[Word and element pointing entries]
________
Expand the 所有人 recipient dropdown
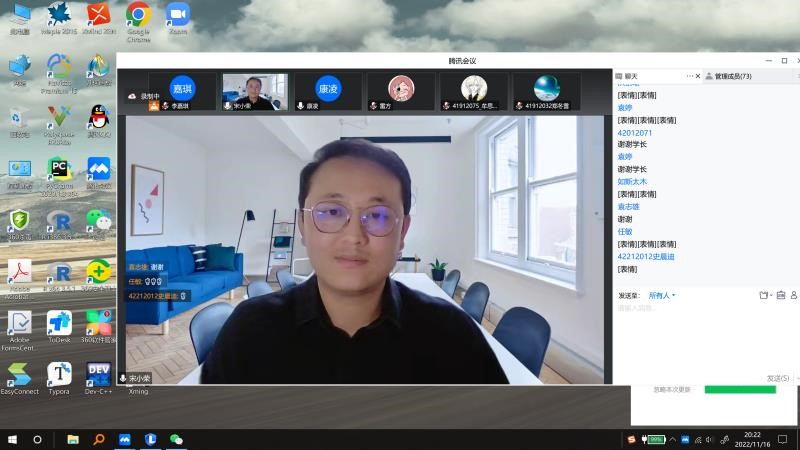Viewport: 800px width, 450px height. click(662, 295)
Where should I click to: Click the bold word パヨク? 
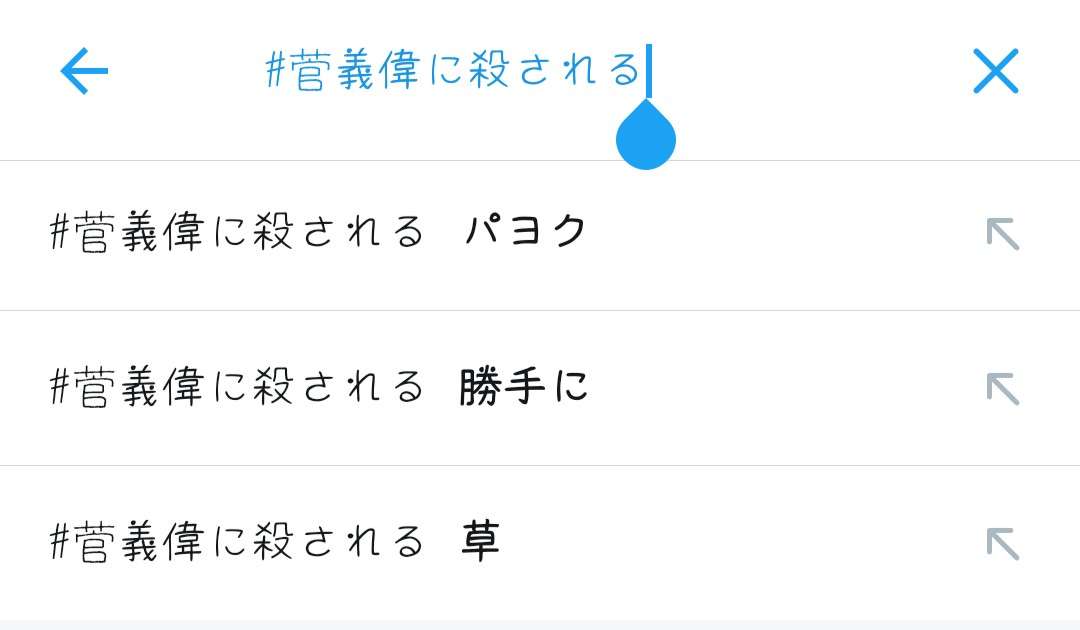(x=525, y=231)
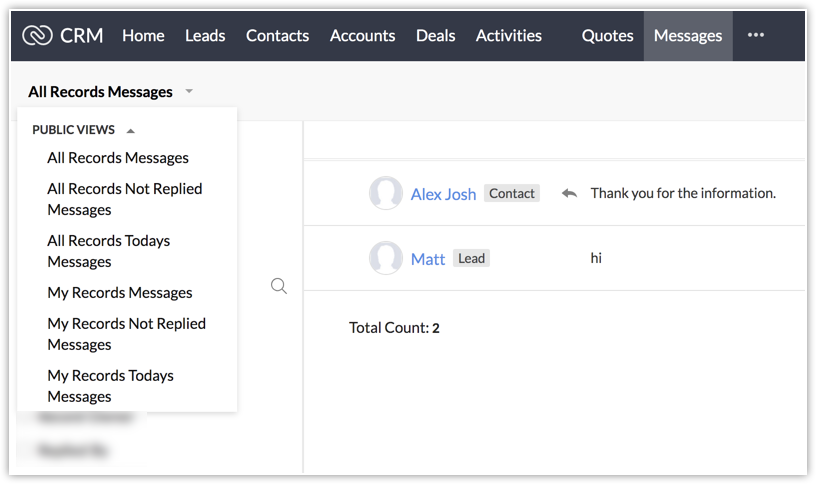The height and width of the screenshot is (484, 816).
Task: Click the CRM logo icon
Action: pyautogui.click(x=37, y=36)
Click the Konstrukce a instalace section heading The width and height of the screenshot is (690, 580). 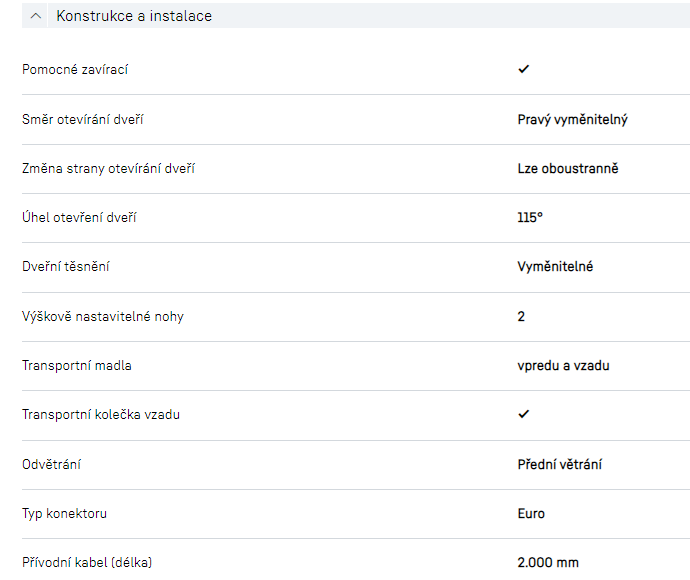pyautogui.click(x=134, y=16)
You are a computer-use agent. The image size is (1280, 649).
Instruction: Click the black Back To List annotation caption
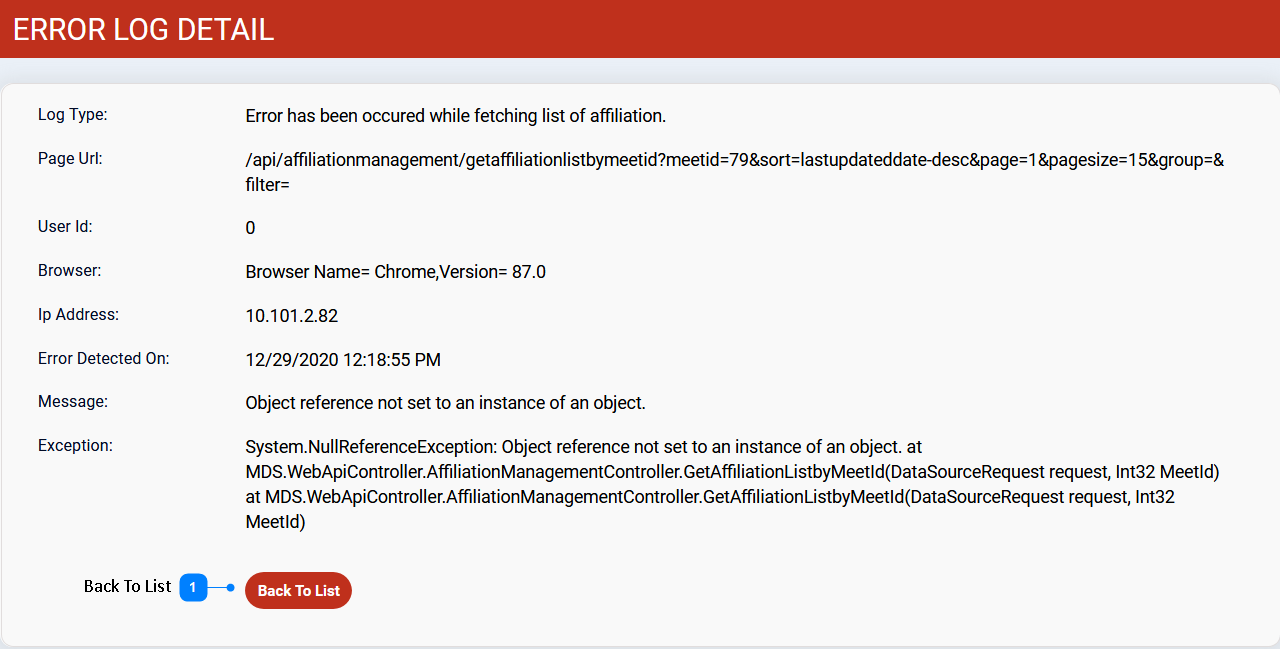[128, 586]
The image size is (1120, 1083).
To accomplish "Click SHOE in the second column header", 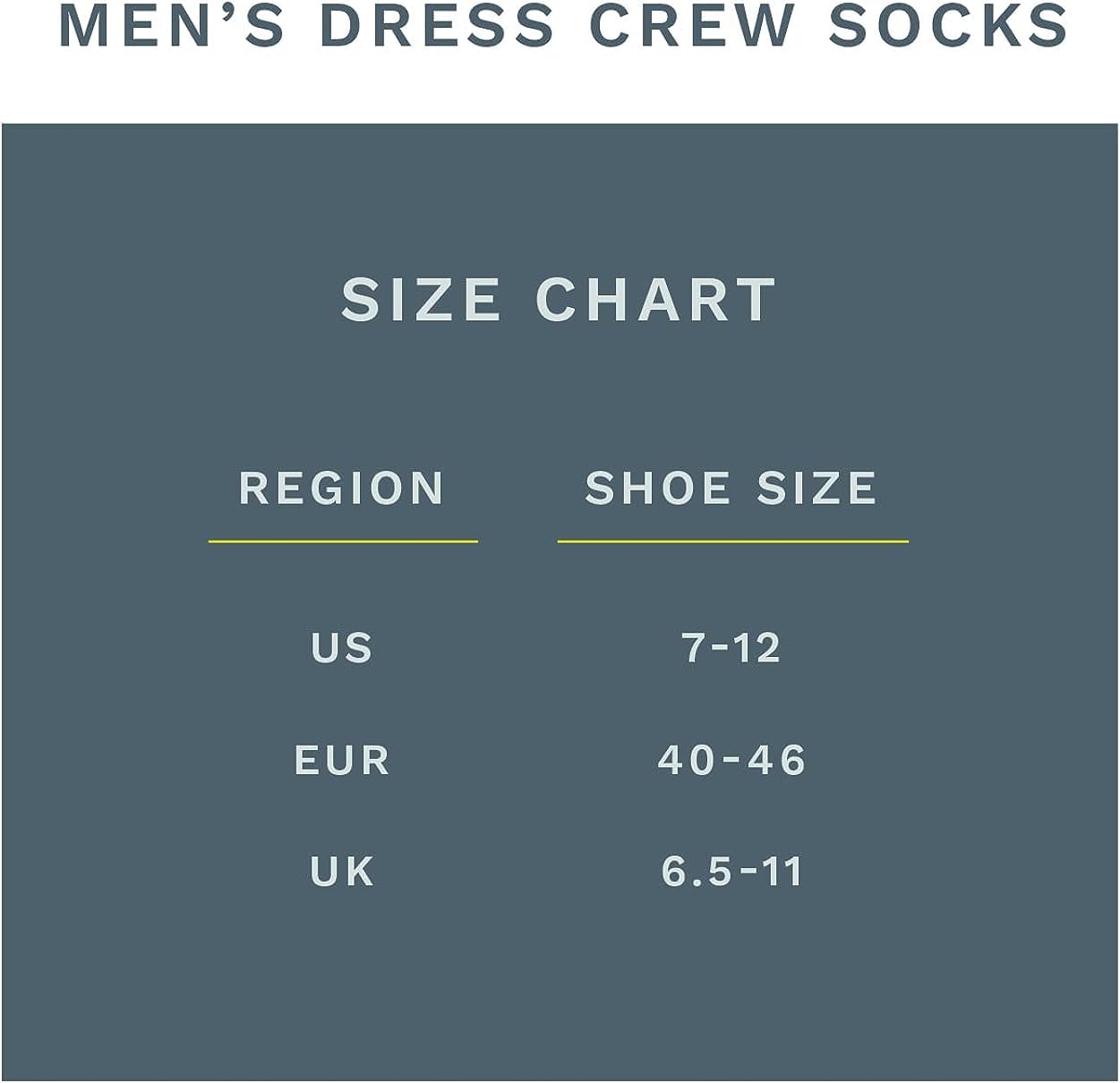I will tap(658, 489).
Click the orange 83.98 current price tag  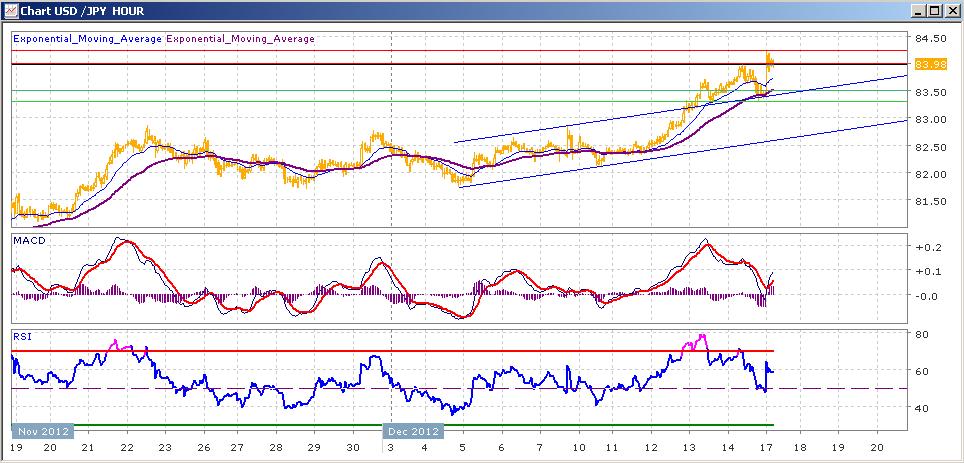click(926, 65)
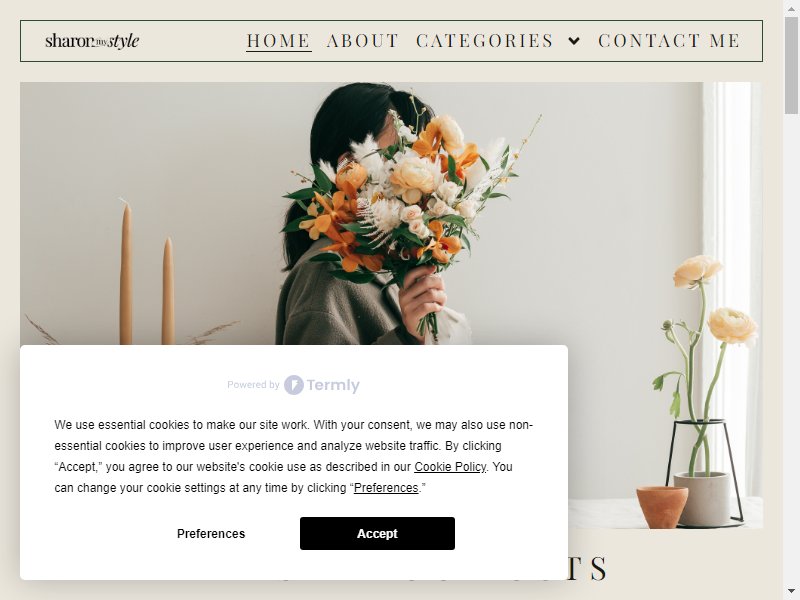
Task: Click the two candles in hero image
Action: point(147,273)
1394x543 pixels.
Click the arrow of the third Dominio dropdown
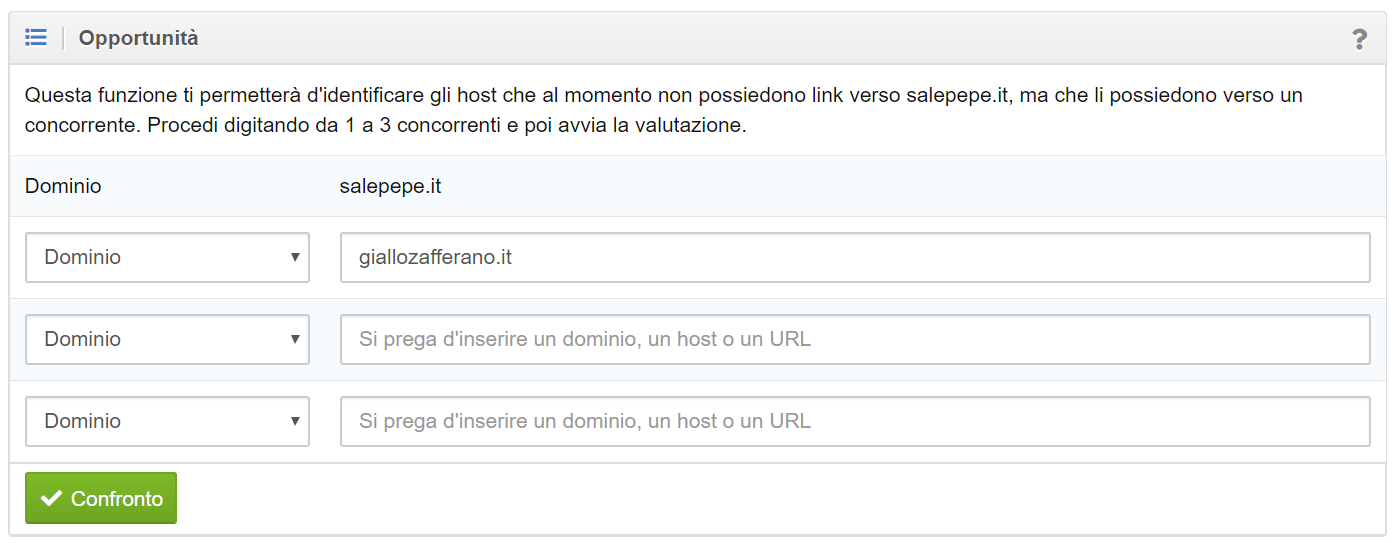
________
* _Directive_
Find each line in the rows above that contains the word "dropdown". Copy those lines in full.

* _Response to this task_
Expand the 所有人 recipient dropdown
Click the arrow of the third Dominio dropdown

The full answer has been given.